◆ **Records supplied**:
....................

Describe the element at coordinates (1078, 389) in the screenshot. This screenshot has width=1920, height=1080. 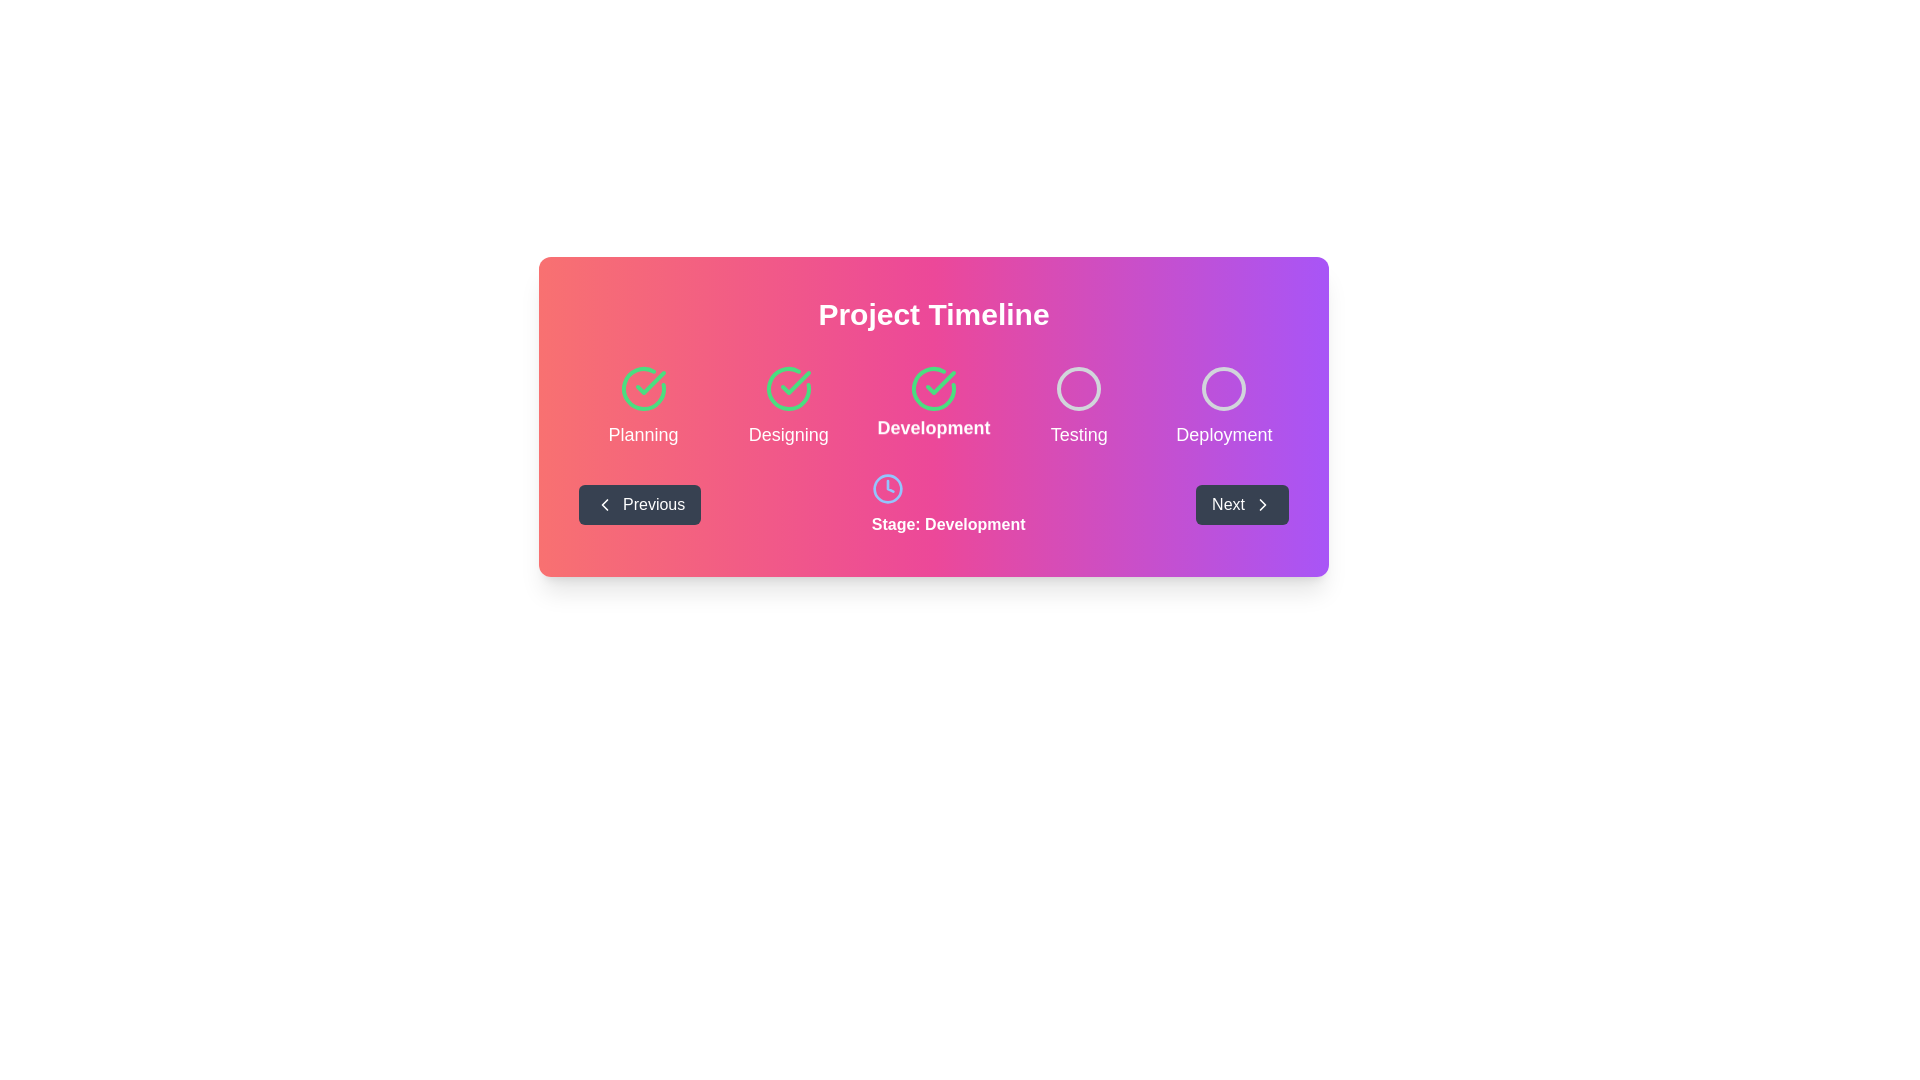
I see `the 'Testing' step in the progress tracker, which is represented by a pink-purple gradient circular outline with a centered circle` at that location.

....................

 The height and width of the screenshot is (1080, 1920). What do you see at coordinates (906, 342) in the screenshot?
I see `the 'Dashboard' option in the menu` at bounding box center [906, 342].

....................

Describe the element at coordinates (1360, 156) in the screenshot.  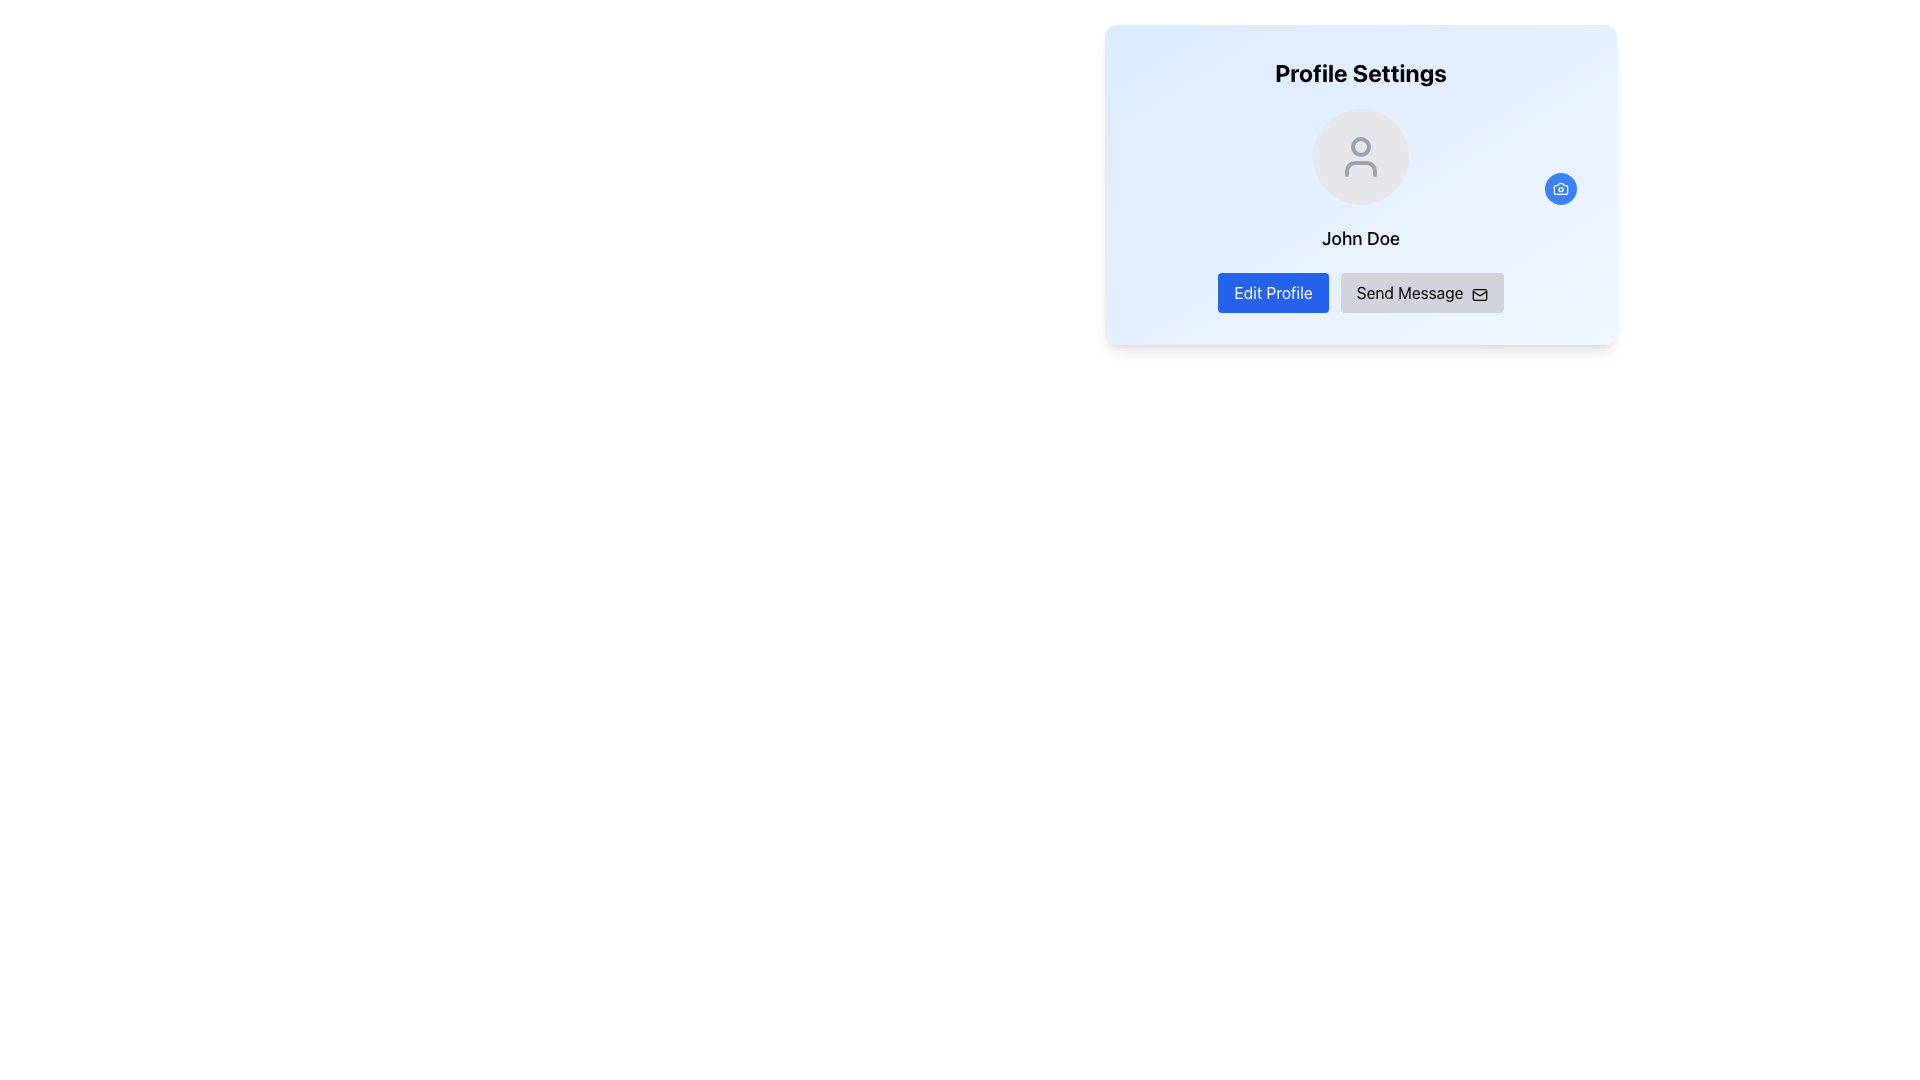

....................

◆ **What you will do**: Write out the listing lines starting at the one containing "Describe the element at coordinates (1078, 389)" and ending at the one containing "at that location.", both included. Leave the pictures out.

◆ **Written answer**:
Describe the element at coordinates (1078, 389) in the screenshot. This screenshot has width=1920, height=1080. 
I see `the 'Testing' step in the progress tracker, which is represented by a pink-purple gradient circular outline with a centered circle` at that location.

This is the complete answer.